- **REQUIRED WORK**: Can you give the part of the data that opens with the line containing "Where should I" and closes with the line containing "click(86, 124)", both lines included, as a JSON list of strings with one string per line and blank lines left out? Leave the pictures out of the answer.

- **DATA IN THIS EXERCISE**:
============

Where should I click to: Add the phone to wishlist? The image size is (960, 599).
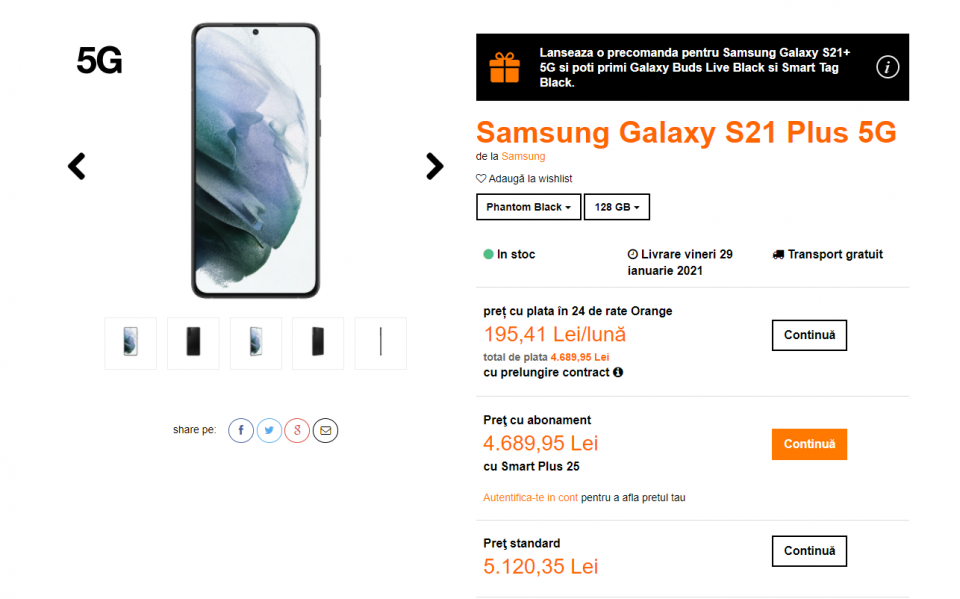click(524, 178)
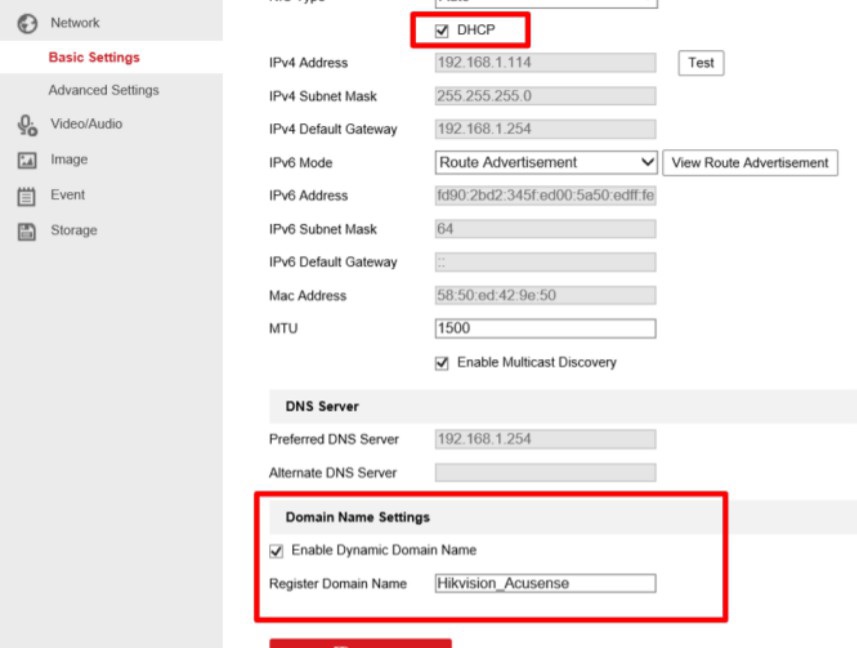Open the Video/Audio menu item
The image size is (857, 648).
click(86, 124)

============

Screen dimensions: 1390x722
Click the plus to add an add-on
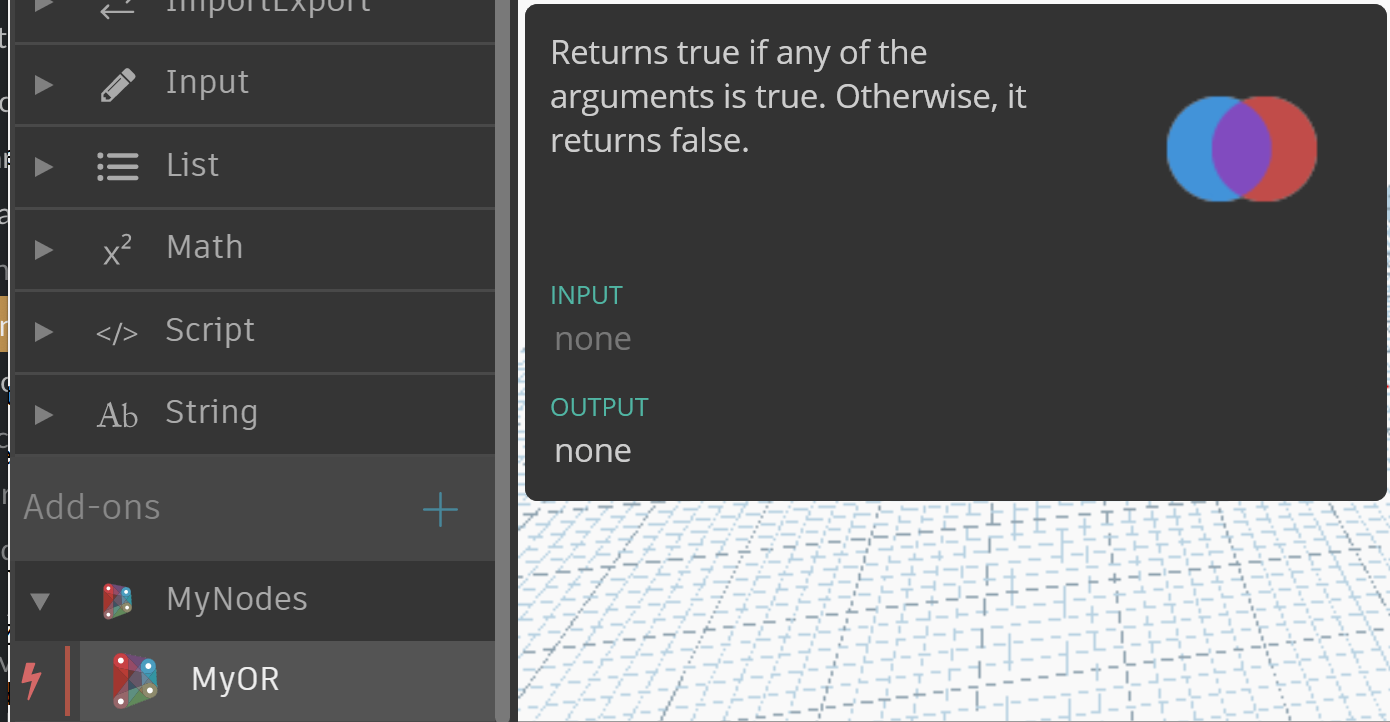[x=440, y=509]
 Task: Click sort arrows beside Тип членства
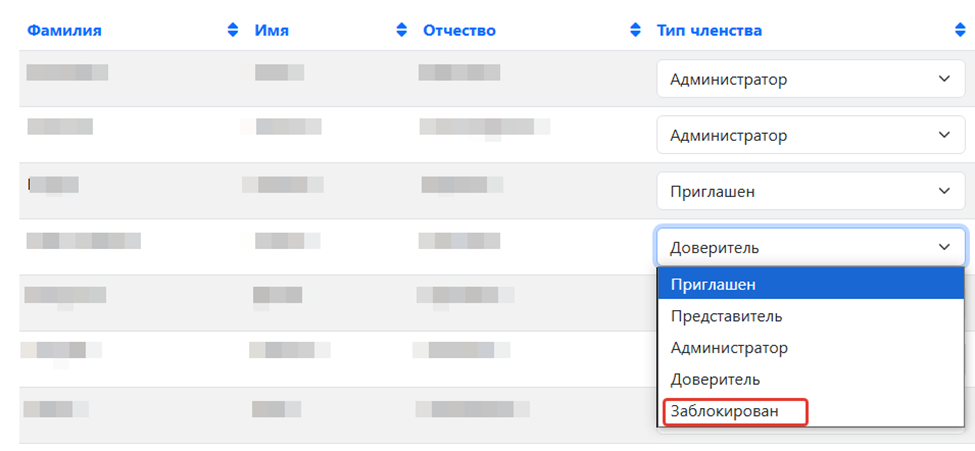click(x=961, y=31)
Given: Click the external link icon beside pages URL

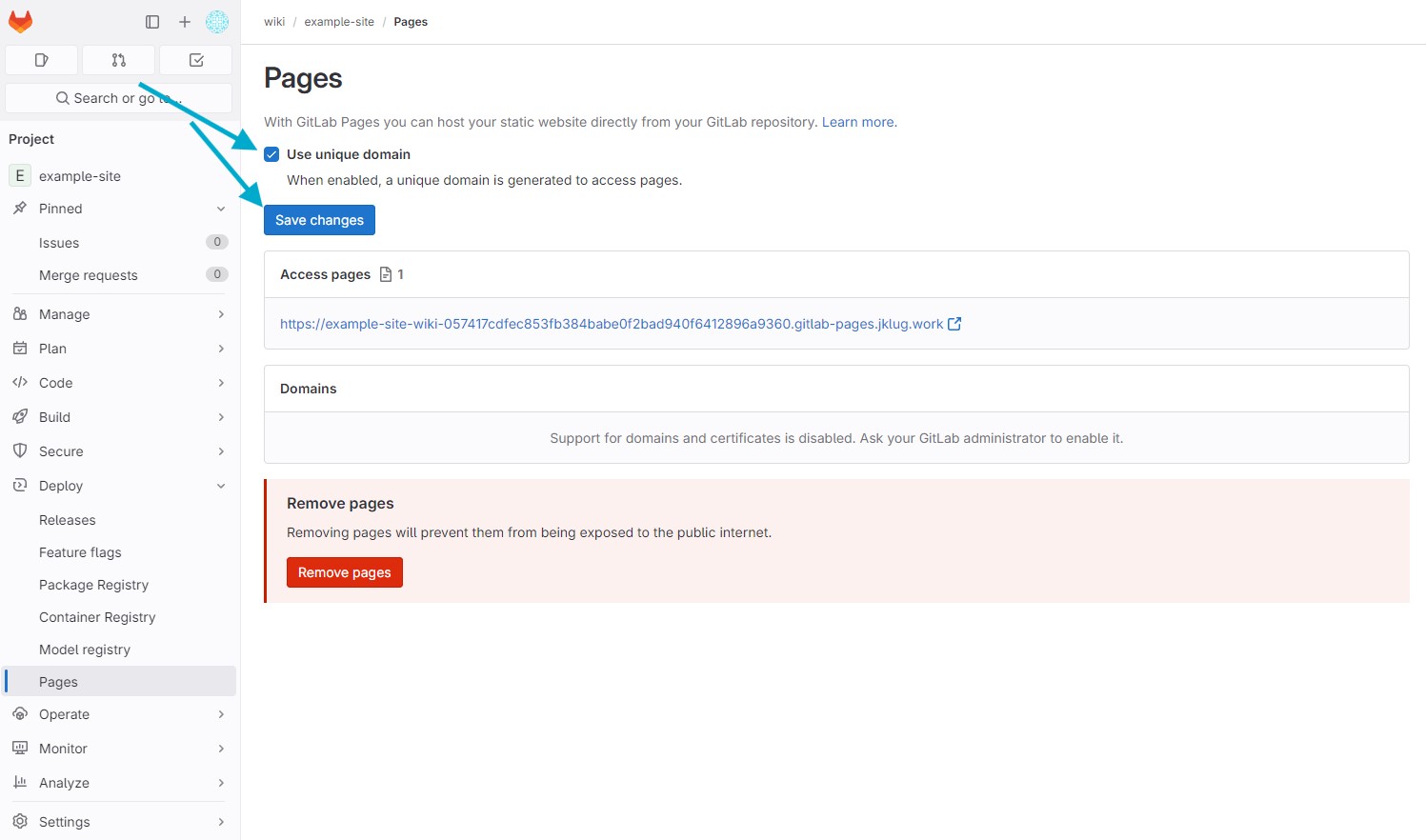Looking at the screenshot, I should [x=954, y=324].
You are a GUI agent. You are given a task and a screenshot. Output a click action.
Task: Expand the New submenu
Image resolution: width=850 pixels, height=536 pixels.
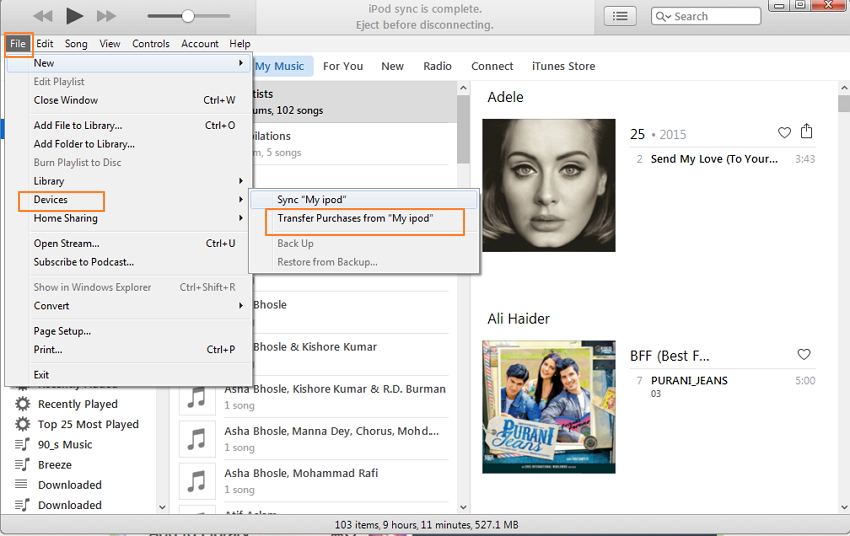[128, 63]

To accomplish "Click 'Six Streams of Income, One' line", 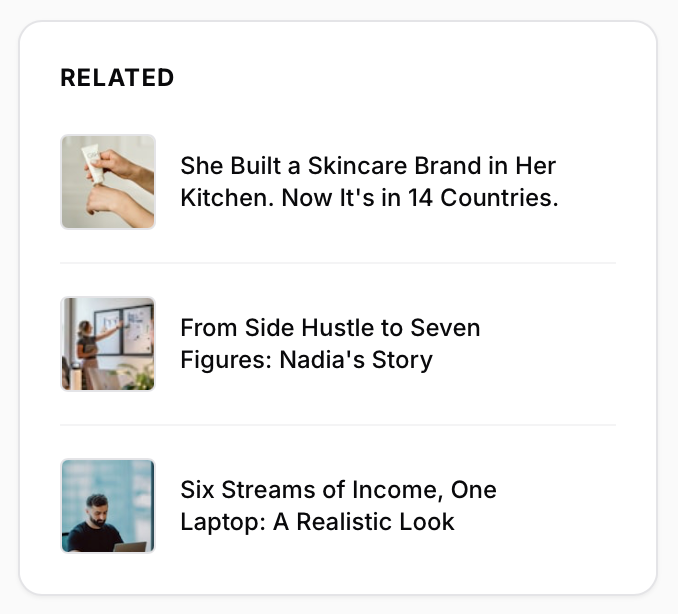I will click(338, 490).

============

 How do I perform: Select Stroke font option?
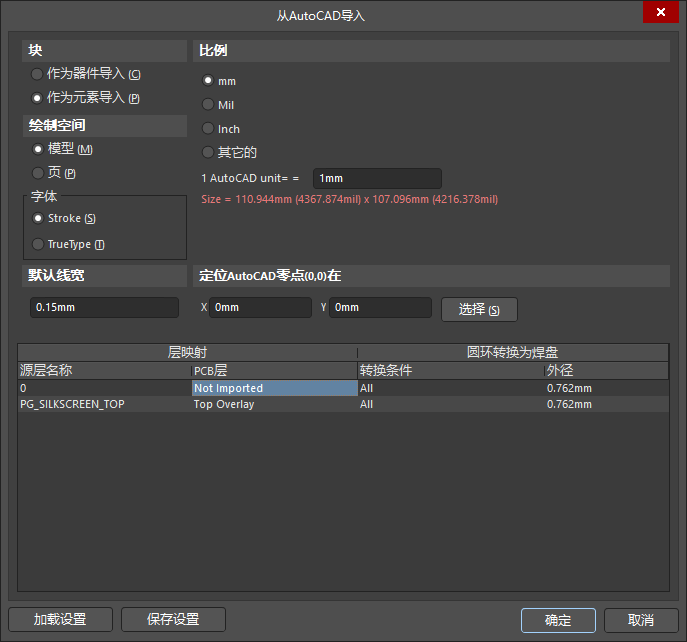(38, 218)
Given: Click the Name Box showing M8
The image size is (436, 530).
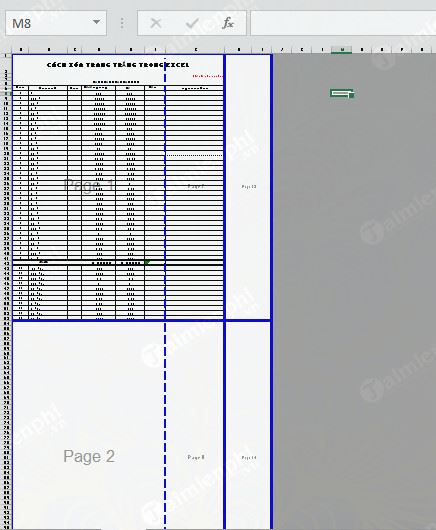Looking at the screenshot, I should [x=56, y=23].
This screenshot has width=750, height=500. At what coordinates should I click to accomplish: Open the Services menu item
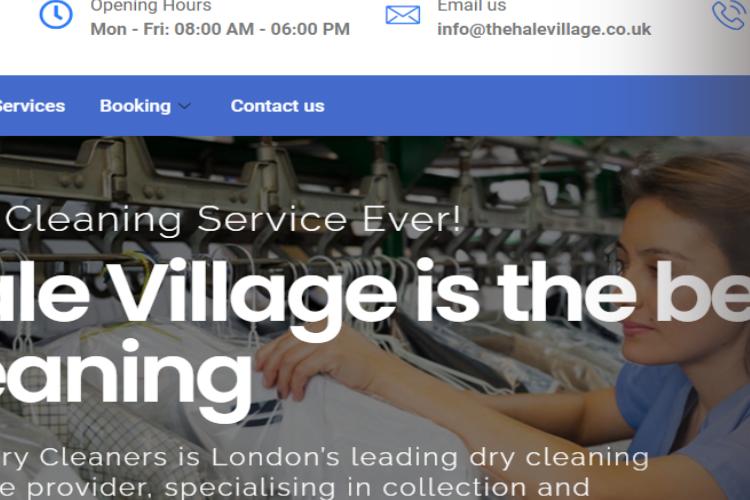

============

- **SOLVED PROBLEM**:
[
  "Where should I click to: Add the phone to wishlist? The image size is (960, 599).",
  "click(524, 178)",
  "Open the Video/Audio menu item",
  "The image size is (857, 648).",
  "click(86, 124)"
]